The following instructions specifically deal with setting up a Conda python environment with pytorch on the Isambard MACS system. This implicitly assumes that you have access to Isambard as detailed in the Isambard doc pages
- Login to MACS login-node
$ ssh login-01.isambard.gw4.ac.uk
- Activate conda
❗ This should be a one time only step...
[<user>@login-01 ~]$ module use /software/x86/modulefiles/
[<user>@login-01 ~]$ module load tools/anaconda3
Check conda is loaded sucesfully, eg. conda info
should return info about the conda version and the locations it will use to save packages and environments
[<user>@login-01 ~]$ conda info
Then set-up conda initalization in your .bashrc
file:
[<user>@login-01 ~]$ conda init bash
no change /software/x86/tools/anaconda3/condabin/conda
no change /software/x86/tools/anaconda3/bin/conda
no change /software/x86/tools/anaconda3/bin/conda-env
no change /software/x86/tools/anaconda3/bin/activate
no change /software/x86/tools/anaconda3/bin/deactivate
no change /software/x86/tools/anaconda3/etc/profile.d/conda.sh
no change /software/x86/tools/anaconda3/etc/fish/conf.d/conda.fish
no change /software/x86/tools/anaconda3/shell/condabin/Conda.psm1
no change /software/x86/tools/anaconda3/shell/condabin/conda-hook.ps1
no change /software/x86/tools/anaconda3/lib/python3.9/site-packages/xontrib/conda.xsh
no change /software/x86/tools/anaconda3/etc/profile.d/conda.csh
modified /home/mo-hsteptoe/.bashrc
==> For changes to take effect, close and re-open your current shell. <==
Restart the shell:
[<user>@login-01 ~]$ bash
and now the base environment will load by default:
(base) [<user>@login-01 ~]$
- Create ml-tc conda environment
Using the lockfile from this github repo, recreate the ml-tc
conda environment (assuming you already a cloned local copy):
(base) [<user>@login-01 ~]$ cd ML-TC
(base) [<user>@login-01 ~]$ conda create -n ml-tc --file ml-tc-gpu-linux-64.lock
Packages should download and install, taking O(10 minutes), but eventually you should see done
. Check that you can sucesfully activate the new environment
(base) [<user>@login-01 ~]$ conda activate ml-tc
(ml-tc) [<user>@login-01 ~]$
Note the change in the command prompt from (base)
to (ml-tc)
- Check pytorch on GPU node
Login to a GPU node and check that pytorch has installed sucesfully and that it recognises CUDA. In this case we use qsub
to start an interactive session on the Pascal pascal
node with the -I
flag.
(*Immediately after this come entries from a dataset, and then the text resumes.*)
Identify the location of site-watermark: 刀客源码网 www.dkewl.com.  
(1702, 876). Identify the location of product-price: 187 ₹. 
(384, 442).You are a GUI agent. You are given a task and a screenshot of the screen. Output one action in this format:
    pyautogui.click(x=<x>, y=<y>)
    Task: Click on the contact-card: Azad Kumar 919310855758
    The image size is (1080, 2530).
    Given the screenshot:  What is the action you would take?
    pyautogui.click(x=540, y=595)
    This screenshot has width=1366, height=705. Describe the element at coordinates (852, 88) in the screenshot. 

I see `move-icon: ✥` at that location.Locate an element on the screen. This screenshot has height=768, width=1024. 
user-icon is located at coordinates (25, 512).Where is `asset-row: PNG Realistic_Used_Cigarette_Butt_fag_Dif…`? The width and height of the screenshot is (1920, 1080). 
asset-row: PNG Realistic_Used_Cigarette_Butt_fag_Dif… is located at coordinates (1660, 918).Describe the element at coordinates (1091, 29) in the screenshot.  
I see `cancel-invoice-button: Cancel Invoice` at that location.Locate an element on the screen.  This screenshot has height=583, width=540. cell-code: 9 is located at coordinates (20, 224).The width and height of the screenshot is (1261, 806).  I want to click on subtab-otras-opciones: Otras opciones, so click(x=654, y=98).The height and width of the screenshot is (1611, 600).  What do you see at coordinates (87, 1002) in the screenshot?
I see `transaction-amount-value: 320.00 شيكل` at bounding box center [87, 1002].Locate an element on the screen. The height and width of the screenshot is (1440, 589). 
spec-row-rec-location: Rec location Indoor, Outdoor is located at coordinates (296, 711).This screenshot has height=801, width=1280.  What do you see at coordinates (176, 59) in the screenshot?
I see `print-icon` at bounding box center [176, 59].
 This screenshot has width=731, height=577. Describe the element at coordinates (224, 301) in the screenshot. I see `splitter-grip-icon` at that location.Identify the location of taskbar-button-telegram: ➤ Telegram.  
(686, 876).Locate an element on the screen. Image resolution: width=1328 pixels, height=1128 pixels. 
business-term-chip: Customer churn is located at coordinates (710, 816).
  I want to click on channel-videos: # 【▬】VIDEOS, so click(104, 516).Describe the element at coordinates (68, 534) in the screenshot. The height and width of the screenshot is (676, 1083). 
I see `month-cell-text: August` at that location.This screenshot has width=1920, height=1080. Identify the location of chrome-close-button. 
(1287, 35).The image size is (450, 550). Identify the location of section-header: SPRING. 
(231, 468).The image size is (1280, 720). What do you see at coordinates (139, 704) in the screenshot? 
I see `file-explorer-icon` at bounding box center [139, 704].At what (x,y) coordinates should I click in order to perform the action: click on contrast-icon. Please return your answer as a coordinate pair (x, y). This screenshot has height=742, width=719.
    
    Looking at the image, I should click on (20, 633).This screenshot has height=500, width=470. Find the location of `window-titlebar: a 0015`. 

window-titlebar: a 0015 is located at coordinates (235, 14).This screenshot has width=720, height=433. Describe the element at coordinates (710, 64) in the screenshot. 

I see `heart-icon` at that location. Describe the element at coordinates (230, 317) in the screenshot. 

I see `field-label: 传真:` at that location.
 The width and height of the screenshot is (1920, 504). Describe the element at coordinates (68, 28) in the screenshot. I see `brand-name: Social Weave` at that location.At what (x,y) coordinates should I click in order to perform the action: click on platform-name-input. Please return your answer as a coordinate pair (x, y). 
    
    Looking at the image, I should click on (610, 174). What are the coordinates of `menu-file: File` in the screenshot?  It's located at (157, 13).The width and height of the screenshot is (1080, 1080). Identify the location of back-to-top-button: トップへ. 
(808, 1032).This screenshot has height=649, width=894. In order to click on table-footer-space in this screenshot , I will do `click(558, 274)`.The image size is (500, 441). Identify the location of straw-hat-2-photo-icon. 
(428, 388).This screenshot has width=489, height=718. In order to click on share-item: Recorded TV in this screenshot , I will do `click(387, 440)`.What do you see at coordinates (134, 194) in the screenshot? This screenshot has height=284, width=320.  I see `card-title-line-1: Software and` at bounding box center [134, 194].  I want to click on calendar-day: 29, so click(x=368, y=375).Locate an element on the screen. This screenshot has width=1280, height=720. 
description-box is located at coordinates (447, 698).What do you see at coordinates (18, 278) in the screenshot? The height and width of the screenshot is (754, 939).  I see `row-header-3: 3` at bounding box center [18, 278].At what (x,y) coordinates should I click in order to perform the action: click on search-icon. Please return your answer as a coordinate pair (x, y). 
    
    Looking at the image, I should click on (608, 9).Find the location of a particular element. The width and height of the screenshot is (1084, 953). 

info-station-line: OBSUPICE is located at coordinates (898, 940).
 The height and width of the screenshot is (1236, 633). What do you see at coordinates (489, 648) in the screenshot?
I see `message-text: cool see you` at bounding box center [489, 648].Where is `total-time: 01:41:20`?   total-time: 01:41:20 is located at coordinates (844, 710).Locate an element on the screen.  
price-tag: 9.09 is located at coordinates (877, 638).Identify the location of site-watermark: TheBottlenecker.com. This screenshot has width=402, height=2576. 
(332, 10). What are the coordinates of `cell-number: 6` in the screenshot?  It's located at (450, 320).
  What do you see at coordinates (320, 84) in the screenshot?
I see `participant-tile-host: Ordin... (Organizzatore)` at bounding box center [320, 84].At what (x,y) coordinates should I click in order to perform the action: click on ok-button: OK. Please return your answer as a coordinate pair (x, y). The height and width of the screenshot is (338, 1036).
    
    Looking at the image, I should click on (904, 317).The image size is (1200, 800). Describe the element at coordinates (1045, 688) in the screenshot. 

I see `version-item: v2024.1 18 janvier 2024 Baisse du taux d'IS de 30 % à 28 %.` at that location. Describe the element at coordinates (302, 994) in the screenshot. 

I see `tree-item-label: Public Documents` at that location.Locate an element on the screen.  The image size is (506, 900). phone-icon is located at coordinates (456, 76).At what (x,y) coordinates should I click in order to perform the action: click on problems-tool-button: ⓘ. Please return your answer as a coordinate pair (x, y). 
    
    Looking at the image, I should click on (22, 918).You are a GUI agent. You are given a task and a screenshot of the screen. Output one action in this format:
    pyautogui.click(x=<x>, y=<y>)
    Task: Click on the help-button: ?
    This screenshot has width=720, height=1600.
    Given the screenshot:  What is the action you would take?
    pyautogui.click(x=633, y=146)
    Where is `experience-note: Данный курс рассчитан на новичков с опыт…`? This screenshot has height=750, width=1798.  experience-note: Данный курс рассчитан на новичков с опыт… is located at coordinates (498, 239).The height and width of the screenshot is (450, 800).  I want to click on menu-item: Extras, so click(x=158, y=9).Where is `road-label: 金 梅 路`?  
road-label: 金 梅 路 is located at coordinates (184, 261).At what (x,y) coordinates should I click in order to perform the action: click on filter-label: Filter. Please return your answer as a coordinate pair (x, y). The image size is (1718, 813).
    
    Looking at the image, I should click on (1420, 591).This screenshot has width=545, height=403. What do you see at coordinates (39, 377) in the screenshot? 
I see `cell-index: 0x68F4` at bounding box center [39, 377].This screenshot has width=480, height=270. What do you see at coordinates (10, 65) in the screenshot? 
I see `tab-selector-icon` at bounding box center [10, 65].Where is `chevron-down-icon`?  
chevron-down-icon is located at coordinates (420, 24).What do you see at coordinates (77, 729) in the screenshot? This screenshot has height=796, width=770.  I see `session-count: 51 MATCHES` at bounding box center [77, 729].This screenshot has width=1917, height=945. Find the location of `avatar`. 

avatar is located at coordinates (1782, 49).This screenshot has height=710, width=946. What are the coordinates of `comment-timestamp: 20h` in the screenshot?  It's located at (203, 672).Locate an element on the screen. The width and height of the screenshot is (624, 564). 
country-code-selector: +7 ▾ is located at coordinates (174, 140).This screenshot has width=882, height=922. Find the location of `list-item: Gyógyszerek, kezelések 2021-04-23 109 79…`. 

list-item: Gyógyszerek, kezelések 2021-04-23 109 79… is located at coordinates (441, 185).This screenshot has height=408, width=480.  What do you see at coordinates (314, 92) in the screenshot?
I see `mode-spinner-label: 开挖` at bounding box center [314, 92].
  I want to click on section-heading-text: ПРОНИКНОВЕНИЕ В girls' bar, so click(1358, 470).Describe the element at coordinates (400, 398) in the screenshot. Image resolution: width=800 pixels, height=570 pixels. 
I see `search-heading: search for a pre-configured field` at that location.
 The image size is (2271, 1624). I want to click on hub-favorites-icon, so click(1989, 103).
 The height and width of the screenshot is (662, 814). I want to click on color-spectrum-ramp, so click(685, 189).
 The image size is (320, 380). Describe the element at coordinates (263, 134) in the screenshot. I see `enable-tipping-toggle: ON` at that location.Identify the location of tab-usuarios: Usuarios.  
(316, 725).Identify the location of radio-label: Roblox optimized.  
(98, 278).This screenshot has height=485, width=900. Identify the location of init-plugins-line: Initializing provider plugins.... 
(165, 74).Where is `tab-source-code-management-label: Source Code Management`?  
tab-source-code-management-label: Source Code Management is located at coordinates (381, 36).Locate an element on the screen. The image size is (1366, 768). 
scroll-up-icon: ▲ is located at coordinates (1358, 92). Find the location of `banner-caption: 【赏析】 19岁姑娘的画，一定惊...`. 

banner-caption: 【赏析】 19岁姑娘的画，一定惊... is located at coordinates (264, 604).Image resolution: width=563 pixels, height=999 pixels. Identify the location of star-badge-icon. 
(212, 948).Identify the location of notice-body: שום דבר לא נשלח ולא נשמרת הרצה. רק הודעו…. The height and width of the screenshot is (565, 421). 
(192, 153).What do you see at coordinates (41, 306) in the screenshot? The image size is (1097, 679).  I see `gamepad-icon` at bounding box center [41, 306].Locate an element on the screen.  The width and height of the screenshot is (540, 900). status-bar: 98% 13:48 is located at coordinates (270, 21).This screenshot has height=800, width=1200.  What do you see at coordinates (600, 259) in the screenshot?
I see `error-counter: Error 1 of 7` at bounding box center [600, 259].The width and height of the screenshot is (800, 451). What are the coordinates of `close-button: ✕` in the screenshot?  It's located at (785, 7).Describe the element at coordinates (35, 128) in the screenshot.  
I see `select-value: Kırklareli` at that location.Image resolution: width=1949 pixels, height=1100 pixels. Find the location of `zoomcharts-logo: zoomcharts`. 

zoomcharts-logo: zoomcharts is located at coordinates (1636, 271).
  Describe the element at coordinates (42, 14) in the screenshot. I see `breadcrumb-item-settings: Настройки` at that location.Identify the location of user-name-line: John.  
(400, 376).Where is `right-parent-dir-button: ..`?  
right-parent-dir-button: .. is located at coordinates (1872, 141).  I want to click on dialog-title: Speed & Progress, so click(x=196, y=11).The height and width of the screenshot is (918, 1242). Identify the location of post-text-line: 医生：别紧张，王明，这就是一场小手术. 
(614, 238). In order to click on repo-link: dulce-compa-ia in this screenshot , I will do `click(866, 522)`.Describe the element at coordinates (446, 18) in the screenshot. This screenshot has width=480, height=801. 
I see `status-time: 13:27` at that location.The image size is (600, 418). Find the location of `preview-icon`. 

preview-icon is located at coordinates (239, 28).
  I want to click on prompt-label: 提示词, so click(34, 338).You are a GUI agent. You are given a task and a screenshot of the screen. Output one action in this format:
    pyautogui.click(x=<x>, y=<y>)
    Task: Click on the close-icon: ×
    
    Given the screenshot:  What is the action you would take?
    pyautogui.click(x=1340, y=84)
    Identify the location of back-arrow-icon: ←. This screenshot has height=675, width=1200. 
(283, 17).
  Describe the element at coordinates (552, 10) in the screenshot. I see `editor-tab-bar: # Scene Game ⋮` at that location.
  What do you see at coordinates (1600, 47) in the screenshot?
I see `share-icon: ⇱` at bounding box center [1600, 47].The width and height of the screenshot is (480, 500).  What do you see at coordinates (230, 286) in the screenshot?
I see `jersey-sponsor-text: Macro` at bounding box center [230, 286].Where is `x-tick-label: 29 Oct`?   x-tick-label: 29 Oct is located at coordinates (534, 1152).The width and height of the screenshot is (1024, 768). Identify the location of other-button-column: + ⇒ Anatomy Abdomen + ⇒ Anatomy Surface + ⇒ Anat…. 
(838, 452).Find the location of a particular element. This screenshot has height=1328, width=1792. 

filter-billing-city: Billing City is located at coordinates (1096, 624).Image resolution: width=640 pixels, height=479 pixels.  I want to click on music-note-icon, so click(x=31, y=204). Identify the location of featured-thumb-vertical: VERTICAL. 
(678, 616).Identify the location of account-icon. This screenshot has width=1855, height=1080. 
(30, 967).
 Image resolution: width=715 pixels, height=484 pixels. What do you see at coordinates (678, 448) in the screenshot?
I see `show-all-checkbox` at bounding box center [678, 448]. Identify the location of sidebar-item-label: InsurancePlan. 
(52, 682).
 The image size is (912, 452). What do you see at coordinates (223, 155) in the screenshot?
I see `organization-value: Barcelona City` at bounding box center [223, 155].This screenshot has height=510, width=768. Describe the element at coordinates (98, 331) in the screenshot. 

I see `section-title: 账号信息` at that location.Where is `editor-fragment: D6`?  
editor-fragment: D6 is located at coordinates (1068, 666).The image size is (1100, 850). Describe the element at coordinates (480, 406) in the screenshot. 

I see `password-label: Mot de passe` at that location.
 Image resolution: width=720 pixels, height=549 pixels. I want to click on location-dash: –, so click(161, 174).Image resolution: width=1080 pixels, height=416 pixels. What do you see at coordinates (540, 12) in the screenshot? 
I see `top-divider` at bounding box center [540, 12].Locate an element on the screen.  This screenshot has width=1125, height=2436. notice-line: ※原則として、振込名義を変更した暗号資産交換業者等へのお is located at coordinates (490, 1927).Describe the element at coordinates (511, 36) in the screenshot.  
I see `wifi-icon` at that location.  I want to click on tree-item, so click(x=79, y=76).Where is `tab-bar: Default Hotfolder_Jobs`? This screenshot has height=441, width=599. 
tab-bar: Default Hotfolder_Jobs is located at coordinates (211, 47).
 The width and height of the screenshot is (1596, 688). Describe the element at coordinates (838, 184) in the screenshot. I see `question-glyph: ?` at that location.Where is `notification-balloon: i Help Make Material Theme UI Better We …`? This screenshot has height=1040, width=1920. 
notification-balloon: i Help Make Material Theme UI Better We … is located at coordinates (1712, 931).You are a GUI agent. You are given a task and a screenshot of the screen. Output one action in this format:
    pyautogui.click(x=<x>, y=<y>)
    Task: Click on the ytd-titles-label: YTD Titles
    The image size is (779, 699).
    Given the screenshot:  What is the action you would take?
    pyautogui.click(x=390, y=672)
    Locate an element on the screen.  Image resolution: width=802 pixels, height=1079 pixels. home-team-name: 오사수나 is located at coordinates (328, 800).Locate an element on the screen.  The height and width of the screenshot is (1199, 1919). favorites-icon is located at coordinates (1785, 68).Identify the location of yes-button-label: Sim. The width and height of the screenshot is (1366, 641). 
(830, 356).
Some further information about interactive jobs here. Other GPU nodes are available on MACS - cross-reference 👉 https://gw4-isambard.github.io/docs/user-guide/jobs.html#queue-configuration and https://gw4-isambard.github.io/docs/user-guide/MACS.html
(base) [<user>@login-01 ~]$ qsub -I -q pascalq -l select=1:ngpus=2
qsub: waiting for job <job-id>.gw4head to start
qsub: job <job-id>.gw4head ready
cd /home/<user>/pbs.<job-id>.gw4head.x8z
(base) [<user>@pascal-002 ~]$ cd /home/mo-hsteptoe/pbs.<job-id>.gw4head.x8z
(base) [<user>@pascal-002 pbs.<job-id>.gw4head.x8z]$
❓ I don't understand why it automatically drops you into a job-id specific folder...
Now reactivate your conda ml-tc
environment and check pytorch:
(base) [<user>@pascal-002 pbs.<job-id>.gw4head.x8z]$ conda activate ml-tc
(ml-tc) [<user>@pascal-002 pbs.<job-id>.gw4head.x8z]$ python
>>> import torch
>>> torch.cuda.is_available()
True
If this returns True
then pytorch can see the GPUs.
❗ The default qsub
interactive time limit is short, so be sure to start a new interactive session with a specified walltime for a longer session
For batch submission via qsub
you need to explicityly set CUDA_VISIBLE_DEVICES
environment variable for pytorch
to access the GPUs.
This can be done in two ways. Via your batch submission script, run before your pytorch
code:
export CUDA_VISIBLE_DEVICES=0,1
python3 <pytorch-script.py>
or at the start of your python script
import os
os.environ["CUDA_DEVICE_ORDER"] = "PCI_BUS_ID"
os.environ["CUDA_VISIBLE_DEVICES"] = "0,1"